Id. at 601-02, 419 P.2d 318.

The Foutch court did equity. The Foutch decision in no way undercuts the trial court's authority in this case to vacate an order on equitable grounds where the circumstances of the parties have changed.

The majority's principal fear is that the recognition of an equitable basis here for modification of the 1985 order constitutes, in effect, a retroactive modification prohibited by RCW 26.09.170. This fear is unfounded.

The custody and support provisions of the 1980 decree and 1983 order were extinguished by the terms of the 1985 order. Once the trial court vacated the 1985 order, there was no applicable child support provision. A judgment vacated by a valid order "is entirely destroyed, and the rights of the parties are left as though no such judgment had ever been entered." Weber v. Biddle, 72 Wash.2d 22, 28, 431 P.2d 705 (1967).

Thus, the cases cited by the majority in its opinion at 1153, which create a right of equitable contribution where the decree is silent, are pertinent. Scott v. Holcomb, 49 Wash.2d 387, 301 P.2d 1068 (1956); Henry v. Russell, *1156 19 Wash.App. 409, 576 P.2d 908, review denied, 90 Wash.2d 1018 (1978); Penn v. Morgan, 7 Wash.App. 794, 502 P.2d 1238 (1972).
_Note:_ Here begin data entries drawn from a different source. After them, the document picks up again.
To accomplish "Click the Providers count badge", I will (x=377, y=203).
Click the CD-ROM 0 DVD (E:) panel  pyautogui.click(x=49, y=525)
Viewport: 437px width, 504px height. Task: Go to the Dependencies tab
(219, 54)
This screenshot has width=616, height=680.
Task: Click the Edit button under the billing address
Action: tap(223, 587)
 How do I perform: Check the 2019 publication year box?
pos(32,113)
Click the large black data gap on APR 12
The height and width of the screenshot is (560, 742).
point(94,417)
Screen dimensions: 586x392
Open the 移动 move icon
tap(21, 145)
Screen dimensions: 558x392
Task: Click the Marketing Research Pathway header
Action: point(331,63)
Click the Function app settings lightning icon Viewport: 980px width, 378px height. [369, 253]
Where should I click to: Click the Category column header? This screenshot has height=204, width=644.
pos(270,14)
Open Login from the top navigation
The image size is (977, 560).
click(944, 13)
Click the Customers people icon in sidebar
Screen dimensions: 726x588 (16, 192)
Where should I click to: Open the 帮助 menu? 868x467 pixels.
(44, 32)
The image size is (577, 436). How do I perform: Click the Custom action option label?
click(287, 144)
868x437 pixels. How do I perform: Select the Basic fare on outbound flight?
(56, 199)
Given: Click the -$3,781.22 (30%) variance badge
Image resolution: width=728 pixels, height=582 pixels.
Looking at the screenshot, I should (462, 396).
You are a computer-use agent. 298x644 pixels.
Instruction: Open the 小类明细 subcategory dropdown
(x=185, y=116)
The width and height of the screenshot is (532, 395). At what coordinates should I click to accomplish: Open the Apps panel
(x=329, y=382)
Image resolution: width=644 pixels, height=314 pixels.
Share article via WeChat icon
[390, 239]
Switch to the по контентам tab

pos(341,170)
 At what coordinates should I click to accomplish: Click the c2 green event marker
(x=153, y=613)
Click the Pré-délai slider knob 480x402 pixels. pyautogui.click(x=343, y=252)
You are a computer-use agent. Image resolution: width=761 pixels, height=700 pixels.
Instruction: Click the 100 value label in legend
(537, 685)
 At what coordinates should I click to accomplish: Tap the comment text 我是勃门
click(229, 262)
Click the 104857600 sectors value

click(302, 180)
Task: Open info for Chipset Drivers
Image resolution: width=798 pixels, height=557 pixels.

The trial court must be allowed to fashion a proper child support order.

CONCLUSION

A court's equitable power to vacate an order should be exercised only when the usual statutory or rule procedures for vacation or modification of an order have been exhausted, and the circumstances for vacation or modification are compelling. But this court should not be reluctant to exercise its equitable power in this case, particularly where a sensitive issue of child support is at stake. A decree provided for child support in 1980. An unusual default order extinguishing child support was entered in 1983. The parties then agreed to a new child support provision in 1985. The circumstances that formed the basis for the 1985 provision changed within a month of entry of the order. The children still needed support, although the majority turns a blind eye to that fact. Only the mother provided that support. The trial court had equitable authority to vacate the 1985 order and, upon the silence of the decree as to support at that point, make proper provision for support of the children. The trial court and the court of appeals did the right thing, and so should we.

NOTES

[1] Shoemaker disputes this contention in one pleading, but his other pleadings talk only about continuing to pay child support for Annetra.

[1] I generally agree with the majority's interpretation of RCW 26.09.170. I also agree that Rushing failed to argue a basis in CR 60 for modification of the 1985 order so that issue is not before us. However, I disagree with the majority that the inquiry ends at this point.

[2] Orland and Tegland have even speculated that the rules governing modification of dissolutions are apart from CR 60(b). 4 LEWIS H. ORLAND AND KARL B. TEGLAND, WASHINGTON PRACTICE: RULES OF PRACTICE, 713 (4th ed. 1992). In fact, CR 60(c) specifically preserves the power of the court to entertain independent actions to set aside a judgment.